(Saved entries)
BEGIN
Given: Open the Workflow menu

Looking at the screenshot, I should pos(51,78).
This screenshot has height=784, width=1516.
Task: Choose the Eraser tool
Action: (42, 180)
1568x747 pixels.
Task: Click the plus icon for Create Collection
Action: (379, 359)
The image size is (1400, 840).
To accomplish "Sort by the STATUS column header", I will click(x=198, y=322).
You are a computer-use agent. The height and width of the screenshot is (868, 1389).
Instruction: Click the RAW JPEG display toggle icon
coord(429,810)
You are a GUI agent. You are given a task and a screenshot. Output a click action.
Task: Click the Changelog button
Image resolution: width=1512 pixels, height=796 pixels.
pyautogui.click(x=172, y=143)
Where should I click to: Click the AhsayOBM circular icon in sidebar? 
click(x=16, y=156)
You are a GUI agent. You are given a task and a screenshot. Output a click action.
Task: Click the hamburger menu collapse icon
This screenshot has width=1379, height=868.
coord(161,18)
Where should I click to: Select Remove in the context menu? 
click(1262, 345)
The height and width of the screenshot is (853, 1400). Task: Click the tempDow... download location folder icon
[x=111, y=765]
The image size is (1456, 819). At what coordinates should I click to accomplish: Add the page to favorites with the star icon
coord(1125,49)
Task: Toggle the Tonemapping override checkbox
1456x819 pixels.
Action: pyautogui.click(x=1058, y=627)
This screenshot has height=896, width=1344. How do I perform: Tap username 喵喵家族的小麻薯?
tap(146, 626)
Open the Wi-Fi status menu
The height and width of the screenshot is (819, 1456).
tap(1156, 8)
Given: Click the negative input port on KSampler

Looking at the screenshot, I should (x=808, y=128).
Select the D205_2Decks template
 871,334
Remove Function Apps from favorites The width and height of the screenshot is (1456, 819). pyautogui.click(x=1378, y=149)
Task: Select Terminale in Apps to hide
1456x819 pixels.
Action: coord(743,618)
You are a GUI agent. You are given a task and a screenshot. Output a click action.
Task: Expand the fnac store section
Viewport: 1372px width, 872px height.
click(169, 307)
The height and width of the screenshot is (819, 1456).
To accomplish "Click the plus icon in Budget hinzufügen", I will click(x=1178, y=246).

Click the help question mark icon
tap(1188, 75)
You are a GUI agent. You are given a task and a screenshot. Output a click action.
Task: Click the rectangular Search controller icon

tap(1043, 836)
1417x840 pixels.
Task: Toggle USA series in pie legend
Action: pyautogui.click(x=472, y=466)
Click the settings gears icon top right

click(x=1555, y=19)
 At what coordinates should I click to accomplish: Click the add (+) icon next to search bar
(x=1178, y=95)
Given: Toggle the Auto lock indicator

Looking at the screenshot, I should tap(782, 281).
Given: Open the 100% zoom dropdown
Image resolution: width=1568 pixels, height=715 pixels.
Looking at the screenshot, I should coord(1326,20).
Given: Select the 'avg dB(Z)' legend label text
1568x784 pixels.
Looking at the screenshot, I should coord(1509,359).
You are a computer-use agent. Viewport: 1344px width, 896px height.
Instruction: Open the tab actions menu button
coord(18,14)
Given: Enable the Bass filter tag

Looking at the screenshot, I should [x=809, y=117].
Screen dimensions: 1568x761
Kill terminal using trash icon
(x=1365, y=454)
END
For the word "computer", find every line in the data that holds it and copy that line.

You are a computer-use agent. The height and width of the screenshot is (868, 1389).
You are a computer-use agent. Viewport: 1344px width, 896px height.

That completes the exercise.